Download Algorithmic Learning Theory PDF Online Free

Author :
Publisher : Springer Science & Business Media
ISBN 13 : 9783540573708
Total Pages : 444 pages
Book Rating : 4.5/5 (737 download)

DOWNLOAD NOW!


Book Synopsis Algorithmic Learning Theory by : Klaus P. Jantke

Download or read book Algorithmic Learning Theory written by Klaus P. Jantke and published by Springer Science & Business Media. This book was released on 1993-10-20 with total page 444 pages. Available in PDF, EPUB and Kindle. Book excerpt: Annotation This volume contains the papers that were presented at theThird Workshop onAlgorithmic Learning Theory, held in Tokyoin October 1992. In addition to 3invited papers, the volumecontains 19 papers accepted for presentation, selected from29 submitted extended abstracts. The ALT workshops have beenheld annually since 1990 and are organized and sponsored bythe Japanese Society for Artificial Intelligence. The mainobjective of these workshops is to provide an open forum fordiscussions and exchanges of ideasbetween researchers fromvarious backgrounds in this emerging, interdisciplinaryfield of learning theory. The volume is organized into partson learning via query, neural networks, inductive inference, analogical reasoning, and approximate learning.

Algorithmic Learning Theory

Download Algorithmic Learning Theory PDF Online Free

Author :
Publisher : Springer
ISBN 13 : 3642341063
Total Pages : 391 pages
Book Rating : 4.6/5 (423 download)

DOWNLOAD NOW!


Book Synopsis Algorithmic Learning Theory by : Nader H. Bshouty

Download or read book Algorithmic Learning Theory written by Nader H. Bshouty and published by Springer. This book was released on 2012-10-01 with total page 391 pages. Available in PDF, EPUB and Kindle.
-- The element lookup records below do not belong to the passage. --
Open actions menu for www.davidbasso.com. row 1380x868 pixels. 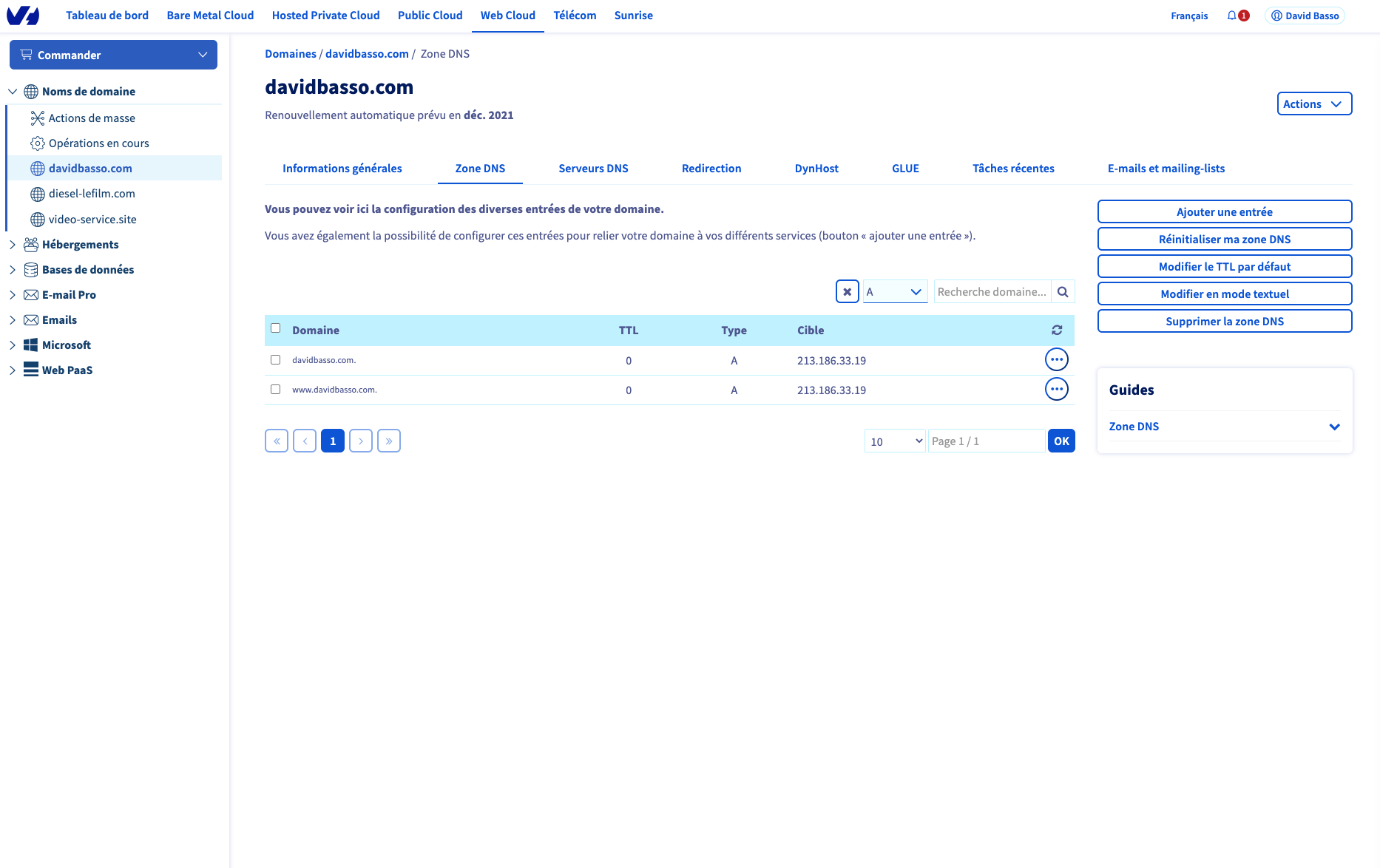click(x=1056, y=390)
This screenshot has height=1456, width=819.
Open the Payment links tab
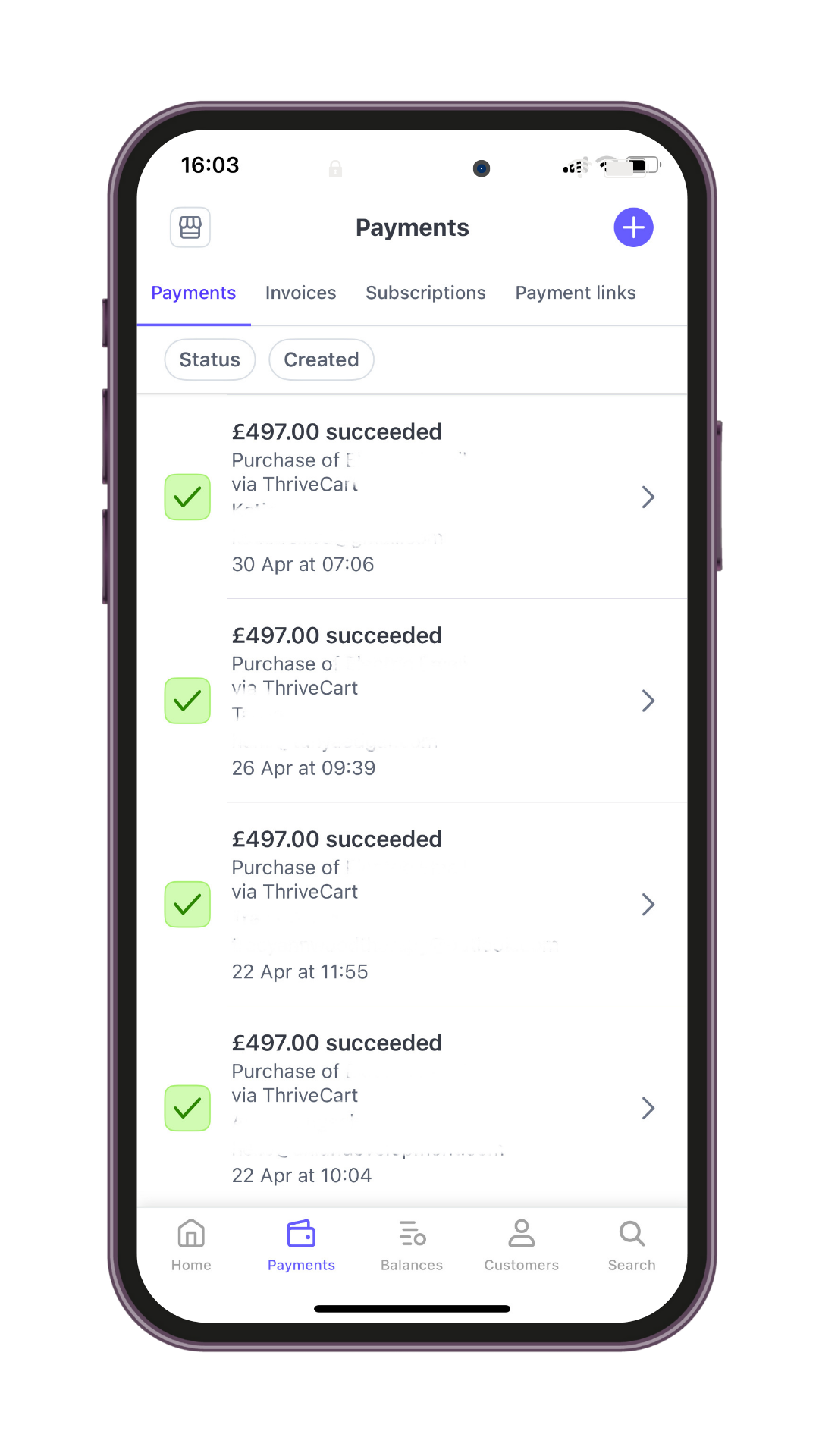(576, 293)
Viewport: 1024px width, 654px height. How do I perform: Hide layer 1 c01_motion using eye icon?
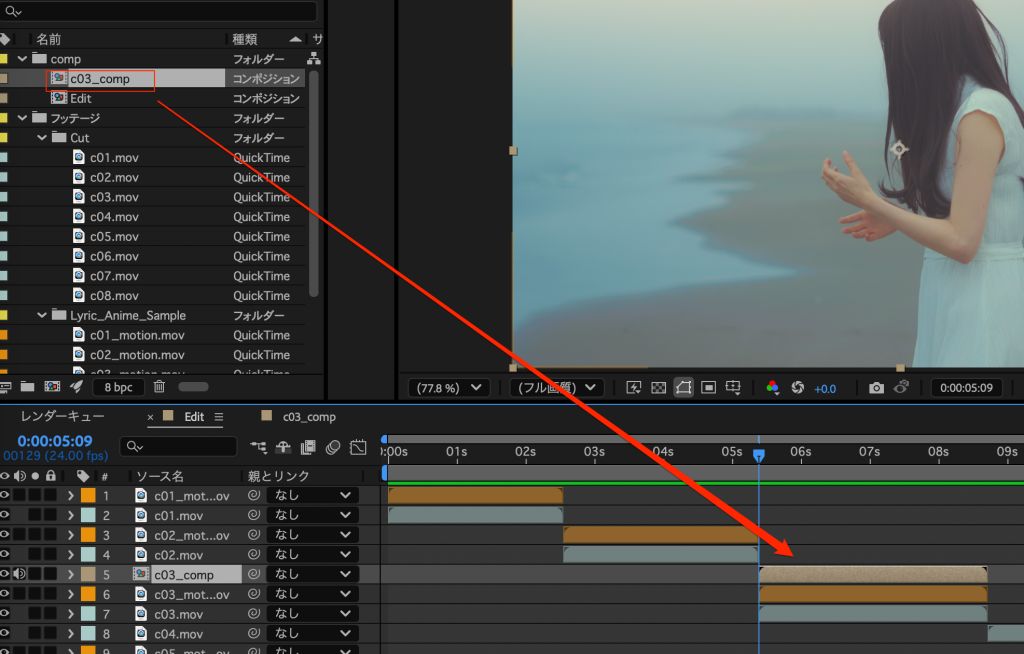click(5, 495)
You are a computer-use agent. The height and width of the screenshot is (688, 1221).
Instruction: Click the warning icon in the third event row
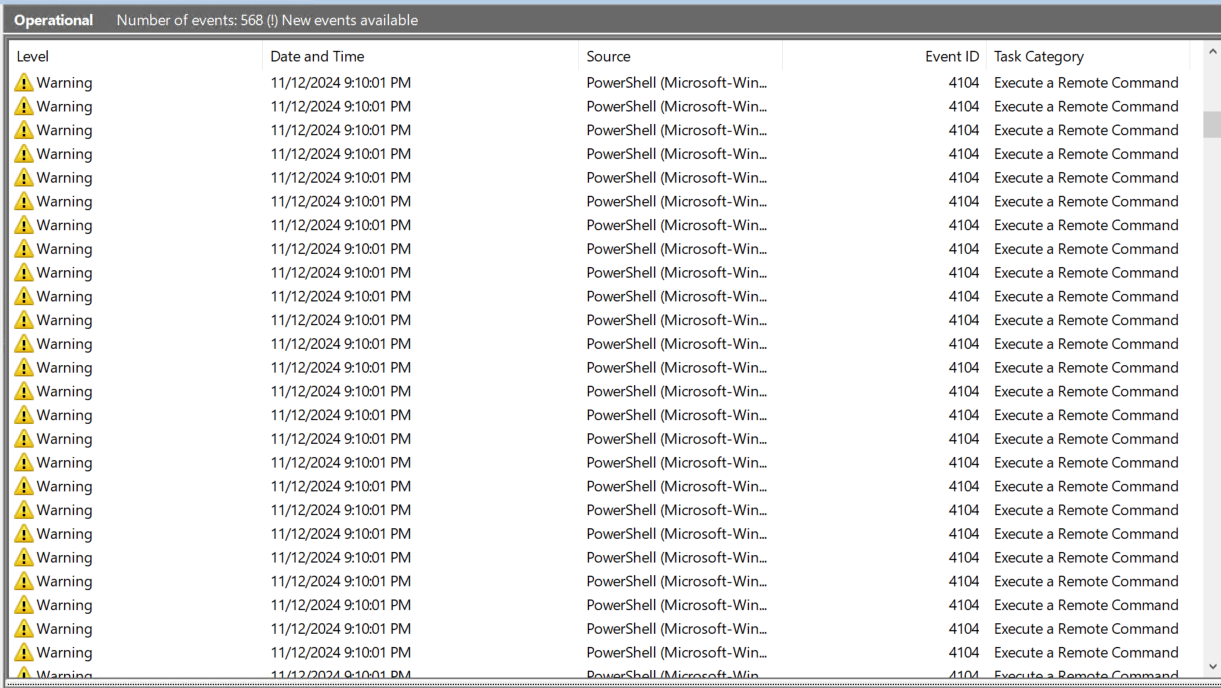(x=23, y=131)
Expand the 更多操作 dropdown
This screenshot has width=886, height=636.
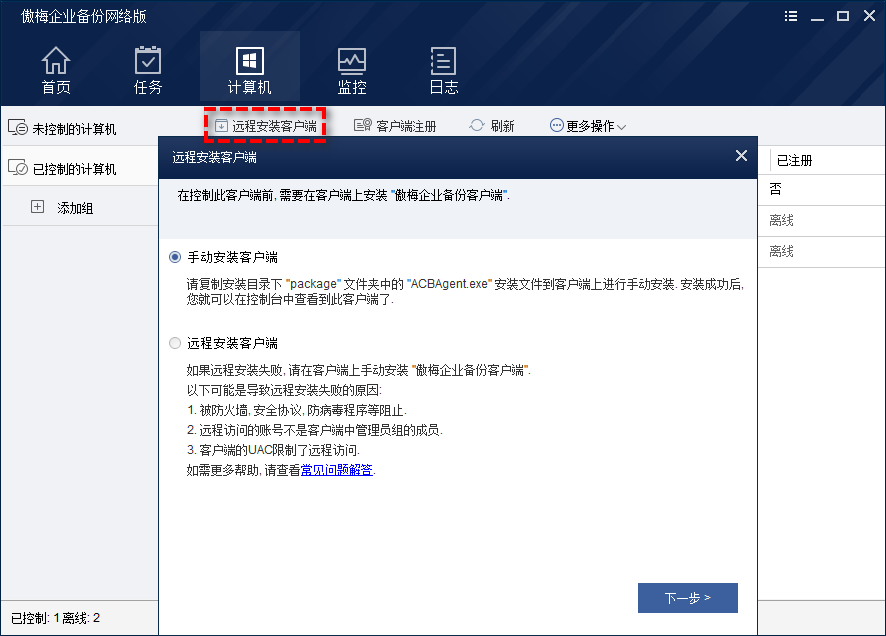point(588,126)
Book excerpt: This book constitutes the refereed proceedings of the 23rd International Conference on Algorithmic Learning Theory, ALT 2012, held in Lyon, France, in October 2012. The conference was co-located and held in parallel with the 15th International Conference on Discovery Science, DS 2012. The 23 full papers and 5 invited talks presented were carefully reviewed and selected from 47 submissions. The papers are organized in topical sections on inductive inference, teaching and PAC learning, statistical learning theory and classification, relations between models and data, bandit problems, online prediction of individual sequences, and other models of online learning.